Task instructions: Locate the string "Save" in the records below. Copy every line where it occurs.

Records provided below:

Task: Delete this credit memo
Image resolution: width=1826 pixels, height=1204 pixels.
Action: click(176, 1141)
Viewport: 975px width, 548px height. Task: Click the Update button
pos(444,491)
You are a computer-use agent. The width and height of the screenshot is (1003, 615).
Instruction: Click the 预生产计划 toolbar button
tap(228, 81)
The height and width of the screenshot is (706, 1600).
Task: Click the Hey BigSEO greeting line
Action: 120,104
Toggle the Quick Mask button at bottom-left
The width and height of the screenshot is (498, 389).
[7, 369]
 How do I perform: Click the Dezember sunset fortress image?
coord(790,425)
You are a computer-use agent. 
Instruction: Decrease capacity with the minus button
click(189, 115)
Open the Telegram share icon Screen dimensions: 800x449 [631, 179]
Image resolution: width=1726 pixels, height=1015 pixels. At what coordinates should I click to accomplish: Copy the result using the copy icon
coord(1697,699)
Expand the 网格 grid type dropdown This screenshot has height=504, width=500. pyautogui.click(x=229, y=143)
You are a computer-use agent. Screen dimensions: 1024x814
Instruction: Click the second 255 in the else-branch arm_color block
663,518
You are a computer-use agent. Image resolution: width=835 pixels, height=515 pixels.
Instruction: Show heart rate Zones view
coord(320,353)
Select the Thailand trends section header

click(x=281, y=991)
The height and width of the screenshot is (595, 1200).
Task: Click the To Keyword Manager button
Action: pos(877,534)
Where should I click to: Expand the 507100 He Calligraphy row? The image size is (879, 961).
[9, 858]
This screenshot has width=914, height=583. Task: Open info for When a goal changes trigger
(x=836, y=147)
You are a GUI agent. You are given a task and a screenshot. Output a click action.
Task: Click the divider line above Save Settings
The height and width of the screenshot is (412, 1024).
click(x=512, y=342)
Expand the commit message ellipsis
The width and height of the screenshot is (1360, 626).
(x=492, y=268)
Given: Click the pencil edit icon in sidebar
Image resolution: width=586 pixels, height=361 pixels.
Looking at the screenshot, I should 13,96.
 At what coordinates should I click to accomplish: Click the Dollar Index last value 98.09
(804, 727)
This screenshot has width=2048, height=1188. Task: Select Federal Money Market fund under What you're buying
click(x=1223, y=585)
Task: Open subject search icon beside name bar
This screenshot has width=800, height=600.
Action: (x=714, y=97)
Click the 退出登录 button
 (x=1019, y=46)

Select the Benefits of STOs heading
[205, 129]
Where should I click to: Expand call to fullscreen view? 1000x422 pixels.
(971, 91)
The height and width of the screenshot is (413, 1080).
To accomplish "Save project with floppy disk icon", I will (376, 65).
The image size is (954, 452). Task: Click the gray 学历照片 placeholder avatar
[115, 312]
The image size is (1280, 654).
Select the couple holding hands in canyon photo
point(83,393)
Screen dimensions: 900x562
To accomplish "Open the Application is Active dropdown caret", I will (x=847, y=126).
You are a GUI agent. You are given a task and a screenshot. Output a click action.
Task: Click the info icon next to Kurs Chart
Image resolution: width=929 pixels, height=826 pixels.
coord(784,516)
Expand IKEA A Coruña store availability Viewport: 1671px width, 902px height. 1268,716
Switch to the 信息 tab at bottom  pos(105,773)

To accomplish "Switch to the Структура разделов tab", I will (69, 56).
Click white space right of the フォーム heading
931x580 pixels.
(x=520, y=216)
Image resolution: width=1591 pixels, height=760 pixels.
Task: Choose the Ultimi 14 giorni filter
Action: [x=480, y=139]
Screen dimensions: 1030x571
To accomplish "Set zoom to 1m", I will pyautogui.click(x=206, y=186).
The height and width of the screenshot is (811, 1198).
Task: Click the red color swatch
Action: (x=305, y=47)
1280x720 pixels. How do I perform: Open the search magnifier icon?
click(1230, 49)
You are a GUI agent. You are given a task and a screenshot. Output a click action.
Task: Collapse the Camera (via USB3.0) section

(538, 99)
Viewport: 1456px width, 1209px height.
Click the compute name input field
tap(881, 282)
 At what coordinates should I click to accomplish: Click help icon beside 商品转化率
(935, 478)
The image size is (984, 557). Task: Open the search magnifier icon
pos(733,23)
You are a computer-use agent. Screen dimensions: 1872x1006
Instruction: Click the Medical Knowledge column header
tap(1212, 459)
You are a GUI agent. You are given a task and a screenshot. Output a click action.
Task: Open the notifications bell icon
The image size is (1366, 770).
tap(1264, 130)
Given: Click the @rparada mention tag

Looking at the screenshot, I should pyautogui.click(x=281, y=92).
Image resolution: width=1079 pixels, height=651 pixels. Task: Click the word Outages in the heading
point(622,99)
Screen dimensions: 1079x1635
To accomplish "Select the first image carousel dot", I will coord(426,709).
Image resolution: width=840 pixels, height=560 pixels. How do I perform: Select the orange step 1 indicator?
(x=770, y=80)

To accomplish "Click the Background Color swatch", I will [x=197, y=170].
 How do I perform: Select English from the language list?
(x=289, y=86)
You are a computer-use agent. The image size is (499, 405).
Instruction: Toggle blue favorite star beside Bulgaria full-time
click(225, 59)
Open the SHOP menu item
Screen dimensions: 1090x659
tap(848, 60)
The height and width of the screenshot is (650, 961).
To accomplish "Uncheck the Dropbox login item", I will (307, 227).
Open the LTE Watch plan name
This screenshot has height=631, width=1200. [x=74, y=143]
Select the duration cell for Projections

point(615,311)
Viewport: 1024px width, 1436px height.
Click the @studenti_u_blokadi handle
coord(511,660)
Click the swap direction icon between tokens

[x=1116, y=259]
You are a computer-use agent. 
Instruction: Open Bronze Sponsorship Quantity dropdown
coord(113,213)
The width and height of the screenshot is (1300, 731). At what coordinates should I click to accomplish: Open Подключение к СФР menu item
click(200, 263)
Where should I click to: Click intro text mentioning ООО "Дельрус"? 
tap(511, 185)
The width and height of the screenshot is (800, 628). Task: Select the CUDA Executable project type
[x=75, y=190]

End of Records provided.

Finished exercise:
Task: Click the divider line above Save Settings
To accomplish "Save project with floppy disk icon", I will (376, 65).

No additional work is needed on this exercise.